(Data records)
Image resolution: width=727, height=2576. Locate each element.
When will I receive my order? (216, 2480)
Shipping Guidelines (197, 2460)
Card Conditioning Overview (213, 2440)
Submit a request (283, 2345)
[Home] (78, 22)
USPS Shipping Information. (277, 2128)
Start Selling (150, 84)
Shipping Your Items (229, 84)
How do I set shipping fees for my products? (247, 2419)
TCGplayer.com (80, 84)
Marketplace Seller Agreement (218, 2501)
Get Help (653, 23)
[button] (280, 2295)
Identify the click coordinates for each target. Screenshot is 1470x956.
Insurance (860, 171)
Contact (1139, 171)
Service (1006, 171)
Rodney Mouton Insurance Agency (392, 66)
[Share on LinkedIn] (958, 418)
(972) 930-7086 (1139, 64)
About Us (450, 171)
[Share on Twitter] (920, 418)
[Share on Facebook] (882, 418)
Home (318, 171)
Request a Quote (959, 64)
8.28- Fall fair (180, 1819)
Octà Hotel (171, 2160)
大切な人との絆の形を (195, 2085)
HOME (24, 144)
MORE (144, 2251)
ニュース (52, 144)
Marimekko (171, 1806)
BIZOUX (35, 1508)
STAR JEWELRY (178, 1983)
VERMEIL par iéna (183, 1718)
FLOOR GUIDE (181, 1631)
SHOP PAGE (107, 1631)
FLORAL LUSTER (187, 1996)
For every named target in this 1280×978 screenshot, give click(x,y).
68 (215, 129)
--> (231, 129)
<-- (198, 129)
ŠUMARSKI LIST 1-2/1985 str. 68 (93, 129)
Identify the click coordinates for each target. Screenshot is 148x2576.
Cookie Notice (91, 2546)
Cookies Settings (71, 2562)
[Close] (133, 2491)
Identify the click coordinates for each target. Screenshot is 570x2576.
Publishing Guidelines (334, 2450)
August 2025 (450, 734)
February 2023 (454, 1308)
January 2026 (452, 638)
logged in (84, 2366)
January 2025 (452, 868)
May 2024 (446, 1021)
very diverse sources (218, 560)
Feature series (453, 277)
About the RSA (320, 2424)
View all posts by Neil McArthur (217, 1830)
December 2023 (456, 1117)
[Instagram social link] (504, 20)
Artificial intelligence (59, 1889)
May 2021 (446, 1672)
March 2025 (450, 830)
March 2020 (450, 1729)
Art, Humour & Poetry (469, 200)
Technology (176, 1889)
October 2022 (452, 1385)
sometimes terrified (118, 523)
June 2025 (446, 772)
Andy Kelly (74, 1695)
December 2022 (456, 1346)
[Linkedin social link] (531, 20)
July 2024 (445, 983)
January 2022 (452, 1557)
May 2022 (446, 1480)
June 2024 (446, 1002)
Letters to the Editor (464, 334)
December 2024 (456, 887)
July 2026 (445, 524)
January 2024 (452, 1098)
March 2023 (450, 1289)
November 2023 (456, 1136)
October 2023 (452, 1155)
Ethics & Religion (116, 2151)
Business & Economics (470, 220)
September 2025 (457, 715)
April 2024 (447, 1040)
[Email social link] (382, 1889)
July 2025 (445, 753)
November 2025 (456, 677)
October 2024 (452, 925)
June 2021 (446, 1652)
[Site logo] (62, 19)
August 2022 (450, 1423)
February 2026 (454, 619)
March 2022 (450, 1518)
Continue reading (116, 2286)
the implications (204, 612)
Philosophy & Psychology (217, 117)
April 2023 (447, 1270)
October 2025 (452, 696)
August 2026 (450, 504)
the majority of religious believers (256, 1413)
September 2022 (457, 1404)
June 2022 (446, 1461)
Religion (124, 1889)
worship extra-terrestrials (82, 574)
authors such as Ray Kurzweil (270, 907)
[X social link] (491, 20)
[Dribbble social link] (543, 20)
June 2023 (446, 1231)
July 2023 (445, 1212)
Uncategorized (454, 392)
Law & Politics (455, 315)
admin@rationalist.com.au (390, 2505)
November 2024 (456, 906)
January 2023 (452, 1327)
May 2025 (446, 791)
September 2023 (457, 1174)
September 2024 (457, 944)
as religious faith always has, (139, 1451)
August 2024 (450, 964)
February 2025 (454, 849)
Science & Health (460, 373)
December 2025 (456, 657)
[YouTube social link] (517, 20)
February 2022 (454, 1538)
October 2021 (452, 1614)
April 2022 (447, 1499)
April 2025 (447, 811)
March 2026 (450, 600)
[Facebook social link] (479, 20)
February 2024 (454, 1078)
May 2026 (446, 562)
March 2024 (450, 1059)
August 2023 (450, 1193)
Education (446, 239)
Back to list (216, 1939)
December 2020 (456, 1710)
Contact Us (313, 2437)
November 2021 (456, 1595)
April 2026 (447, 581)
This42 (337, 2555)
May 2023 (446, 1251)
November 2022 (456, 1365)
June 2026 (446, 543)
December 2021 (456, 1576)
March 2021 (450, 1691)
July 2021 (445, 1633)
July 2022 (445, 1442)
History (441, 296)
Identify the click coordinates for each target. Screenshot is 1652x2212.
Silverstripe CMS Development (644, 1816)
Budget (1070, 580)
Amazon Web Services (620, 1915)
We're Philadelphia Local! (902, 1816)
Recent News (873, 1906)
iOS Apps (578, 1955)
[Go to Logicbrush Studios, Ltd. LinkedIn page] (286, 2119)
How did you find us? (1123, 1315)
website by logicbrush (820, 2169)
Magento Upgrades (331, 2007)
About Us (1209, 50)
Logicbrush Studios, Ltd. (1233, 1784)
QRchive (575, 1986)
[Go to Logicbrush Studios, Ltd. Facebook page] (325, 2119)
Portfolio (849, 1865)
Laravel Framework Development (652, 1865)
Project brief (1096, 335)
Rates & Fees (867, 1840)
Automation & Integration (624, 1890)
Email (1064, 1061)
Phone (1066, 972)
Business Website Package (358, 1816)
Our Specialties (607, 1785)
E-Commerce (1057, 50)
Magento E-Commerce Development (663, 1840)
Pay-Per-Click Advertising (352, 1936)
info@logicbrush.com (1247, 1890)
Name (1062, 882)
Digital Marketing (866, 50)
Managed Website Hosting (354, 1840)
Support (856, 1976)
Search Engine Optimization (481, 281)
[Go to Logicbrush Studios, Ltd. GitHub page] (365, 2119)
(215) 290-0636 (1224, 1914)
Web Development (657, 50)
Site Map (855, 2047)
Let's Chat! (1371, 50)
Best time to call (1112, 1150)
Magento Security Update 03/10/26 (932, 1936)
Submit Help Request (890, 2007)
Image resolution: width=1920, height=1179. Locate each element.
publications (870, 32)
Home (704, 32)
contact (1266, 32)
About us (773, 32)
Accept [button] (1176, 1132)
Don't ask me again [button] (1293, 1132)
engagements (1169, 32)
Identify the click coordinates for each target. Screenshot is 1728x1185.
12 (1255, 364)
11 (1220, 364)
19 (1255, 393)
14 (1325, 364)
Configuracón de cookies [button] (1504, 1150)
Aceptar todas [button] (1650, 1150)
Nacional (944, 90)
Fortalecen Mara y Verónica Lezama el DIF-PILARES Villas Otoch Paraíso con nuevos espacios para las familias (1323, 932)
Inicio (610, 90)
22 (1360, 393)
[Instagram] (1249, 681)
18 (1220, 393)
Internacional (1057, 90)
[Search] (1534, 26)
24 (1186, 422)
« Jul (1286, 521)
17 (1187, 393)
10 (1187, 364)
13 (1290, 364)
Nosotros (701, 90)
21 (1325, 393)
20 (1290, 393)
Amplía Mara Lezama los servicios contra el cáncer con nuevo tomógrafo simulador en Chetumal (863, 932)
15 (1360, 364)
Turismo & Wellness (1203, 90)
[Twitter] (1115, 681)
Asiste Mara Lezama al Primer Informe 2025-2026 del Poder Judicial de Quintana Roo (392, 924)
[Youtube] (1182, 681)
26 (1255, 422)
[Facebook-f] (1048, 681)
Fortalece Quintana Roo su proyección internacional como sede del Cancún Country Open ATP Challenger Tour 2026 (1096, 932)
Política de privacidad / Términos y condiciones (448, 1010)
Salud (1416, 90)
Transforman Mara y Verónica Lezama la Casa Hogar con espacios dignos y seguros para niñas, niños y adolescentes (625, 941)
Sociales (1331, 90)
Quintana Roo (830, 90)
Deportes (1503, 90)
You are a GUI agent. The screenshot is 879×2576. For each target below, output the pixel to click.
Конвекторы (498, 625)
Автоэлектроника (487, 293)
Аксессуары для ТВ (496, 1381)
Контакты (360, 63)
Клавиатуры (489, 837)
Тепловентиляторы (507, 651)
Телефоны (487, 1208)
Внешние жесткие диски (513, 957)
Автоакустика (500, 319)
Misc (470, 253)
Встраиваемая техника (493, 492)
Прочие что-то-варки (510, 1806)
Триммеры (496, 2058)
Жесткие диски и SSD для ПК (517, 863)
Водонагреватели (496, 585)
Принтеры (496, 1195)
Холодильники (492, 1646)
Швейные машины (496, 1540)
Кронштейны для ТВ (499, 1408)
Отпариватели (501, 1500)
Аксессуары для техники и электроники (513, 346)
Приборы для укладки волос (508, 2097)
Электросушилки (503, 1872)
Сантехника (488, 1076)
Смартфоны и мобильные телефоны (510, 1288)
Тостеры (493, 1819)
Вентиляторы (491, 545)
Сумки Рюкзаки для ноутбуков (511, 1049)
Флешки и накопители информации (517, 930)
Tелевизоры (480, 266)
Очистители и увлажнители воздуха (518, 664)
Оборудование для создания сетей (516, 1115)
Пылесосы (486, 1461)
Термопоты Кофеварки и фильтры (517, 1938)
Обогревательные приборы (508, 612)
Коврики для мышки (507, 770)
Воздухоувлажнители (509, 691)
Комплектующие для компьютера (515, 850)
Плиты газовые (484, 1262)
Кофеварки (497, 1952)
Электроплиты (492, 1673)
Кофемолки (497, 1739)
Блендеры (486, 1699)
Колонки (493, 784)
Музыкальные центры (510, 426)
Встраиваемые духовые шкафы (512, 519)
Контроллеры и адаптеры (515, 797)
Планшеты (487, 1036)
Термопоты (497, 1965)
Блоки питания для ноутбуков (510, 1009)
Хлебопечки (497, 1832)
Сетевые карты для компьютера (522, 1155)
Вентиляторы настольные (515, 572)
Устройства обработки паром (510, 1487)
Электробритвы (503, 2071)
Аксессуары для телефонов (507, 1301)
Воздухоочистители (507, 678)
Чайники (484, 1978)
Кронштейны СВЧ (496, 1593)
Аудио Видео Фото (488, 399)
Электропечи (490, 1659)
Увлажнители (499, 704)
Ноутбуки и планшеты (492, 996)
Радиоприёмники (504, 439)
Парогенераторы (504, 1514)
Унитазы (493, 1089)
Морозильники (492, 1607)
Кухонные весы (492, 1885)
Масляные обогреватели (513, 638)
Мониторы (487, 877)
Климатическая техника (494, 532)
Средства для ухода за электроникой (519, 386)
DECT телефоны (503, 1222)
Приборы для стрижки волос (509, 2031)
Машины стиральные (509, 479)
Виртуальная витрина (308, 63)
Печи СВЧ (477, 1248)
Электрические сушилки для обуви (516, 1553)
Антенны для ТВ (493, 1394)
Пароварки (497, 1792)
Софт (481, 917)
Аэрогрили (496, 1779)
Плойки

* **What you are asked to do**:
Using the entries above, give again exactly the lines from the line holding "May 2025 (446, 791)" through the line holding "April 2026 (447, 581)". Include both end lines and nothing else.

* **Response**:
May 2025 (446, 791)
September 2023 (457, 1174)
September 2024 (457, 944)
as religious faith always has, (139, 1451)
August 2024 (450, 964)
February 2025 (454, 849)
Science & Health (460, 373)
December 2025 (456, 657)
[YouTube social link] (517, 20)
February 2022 (454, 1538)
October 2021 (452, 1614)
April 2022 (447, 1499)
April 2025 (447, 811)
March 2026 (450, 600)
[Facebook social link] (479, 20)
February 2024 (454, 1078)
May 2026 (446, 562)
March 2024 (450, 1059)
August 2023 (450, 1193)
Education (446, 239)
Back to list (216, 1939)
December 2020 (456, 1710)
Contact Us (313, 2437)
November 2021 (456, 1595)
April 2026 (447, 581)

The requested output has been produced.